Pedro est le seul qui ait repris des études, au Centre minier international Benjamin Teplizky, parrainé par le Canada. Dans la mine, il était chargé des outils de communication avec l'extérieur. «C'est comme ça que j'ai décidé d'être électricien», dit-il. S'il réussit à finir ses études - il ne sait pas s'il pourra les financer jusqu'au bout -, il voudrait retourner à la mine, mais à la lumière: «En tant qu'électricien, je ne travaillerai pas sous terre.»

Retourner à la mine

Une perspective qui fait bégayer Jimmy Sanchez. Le plus jeune des 33 a tout juste 20 ans. Fluet et timide, il panique à l'idée de retourner à la mine. «Lors d'un voyage en Europe auquel nous avions tous été invités, raconte-t-il, nous devions descendre dans une mine. Je n'ai pas pu.» Quand l'accident a eu lieu, il était mineur depuis cinq mois seulement. Un an plus tard, il dort peu et mal, il s'énerve pour un rien. «Je veux travailler, insiste-t-il. Pour penser à autre chose et gagner de l'argent. C'est ma copine qui m'entretient.» Il pensait que le gouvernement les aiderait à retrouver du travail.

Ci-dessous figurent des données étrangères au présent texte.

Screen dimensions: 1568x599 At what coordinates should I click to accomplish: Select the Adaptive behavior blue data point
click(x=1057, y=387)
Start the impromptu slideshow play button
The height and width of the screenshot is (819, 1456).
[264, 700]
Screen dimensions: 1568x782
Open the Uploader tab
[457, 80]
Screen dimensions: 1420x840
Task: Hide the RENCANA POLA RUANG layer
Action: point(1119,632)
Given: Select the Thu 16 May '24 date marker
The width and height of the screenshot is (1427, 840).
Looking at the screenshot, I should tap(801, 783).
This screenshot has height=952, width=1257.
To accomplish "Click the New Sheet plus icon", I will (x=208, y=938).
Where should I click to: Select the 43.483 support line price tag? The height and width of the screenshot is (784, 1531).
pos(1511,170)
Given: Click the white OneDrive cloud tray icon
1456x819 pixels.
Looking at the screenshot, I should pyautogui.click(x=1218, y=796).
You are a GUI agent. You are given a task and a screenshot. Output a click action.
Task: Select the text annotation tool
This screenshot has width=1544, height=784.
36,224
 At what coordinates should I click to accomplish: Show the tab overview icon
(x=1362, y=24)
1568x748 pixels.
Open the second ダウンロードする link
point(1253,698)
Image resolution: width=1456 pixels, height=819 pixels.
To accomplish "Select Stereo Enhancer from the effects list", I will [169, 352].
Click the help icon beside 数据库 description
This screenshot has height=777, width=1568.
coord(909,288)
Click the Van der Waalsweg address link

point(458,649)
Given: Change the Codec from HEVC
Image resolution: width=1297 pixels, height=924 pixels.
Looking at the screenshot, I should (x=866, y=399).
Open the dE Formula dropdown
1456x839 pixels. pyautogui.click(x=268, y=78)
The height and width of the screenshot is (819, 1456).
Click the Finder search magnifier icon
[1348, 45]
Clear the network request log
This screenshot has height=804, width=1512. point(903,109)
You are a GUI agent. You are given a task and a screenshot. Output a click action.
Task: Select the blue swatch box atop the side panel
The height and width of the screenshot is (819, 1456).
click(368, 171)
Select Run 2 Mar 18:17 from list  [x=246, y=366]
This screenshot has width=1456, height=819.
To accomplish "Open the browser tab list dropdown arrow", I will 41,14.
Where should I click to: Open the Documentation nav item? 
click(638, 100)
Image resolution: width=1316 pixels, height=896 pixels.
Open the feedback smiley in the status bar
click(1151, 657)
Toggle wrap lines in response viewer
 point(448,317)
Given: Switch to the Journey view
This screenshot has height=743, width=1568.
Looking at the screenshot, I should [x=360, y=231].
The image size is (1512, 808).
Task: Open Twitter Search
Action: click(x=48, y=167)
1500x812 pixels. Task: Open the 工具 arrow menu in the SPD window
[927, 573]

«Personne ne veut nous embaucher, explique Osman Araya, 31 ans. On nous considère comme trop fragiles.» Contrairement à la majorité de ses compagnons, ce père de quatre enfants se sent pourtant bien. La seule séquelle qu'il garde de l'aventure: «Mes dents tombent toutes seules.» Il y a aussi le regard des autres : «Tout le monde pense que nous sommes riches, on nous insulte dans la rue, s'énerve-t-il. Mais seuls les plus connus ont gagné beaucoup d'argent ! » Ils reçoivent seulement maintenant la totalité de leur indemnité de licenciement, comme les 240 autres travailleurs de la mine San José, qui a fermé.

Le livre et le film

Osman n'attend pas, comme certains, l'argent qui pourrait venir du livre, qui sera écrit par le Prix Pulitzer Hector Tobar, ou du film écrit par le Portoricain José Rivera (Carnets de voyage), qui arrive aujourd'hui au Chili en compagnie du producteur Mike Medavoy (Le cygne noir, Shutter Island).

Avec l'argent que l'excentrique millionnaire chilien Leonardo Farkas a donné à chacun des 33 (10 500 $), il s'est acheté une camionnette pour vendre des fruits et légumes. «Je pensais avoir un meilleur emploi à la sortie, et plus d'argent, se souvient-il, mais je gagne moitié moins que dans la mine.»

Tous se retrouveront demain à la messe oecuménique pour honorer la Vierge de Copiapo. «C'est grâce à elle que nous avons survécu », souligne Pedro Cortez.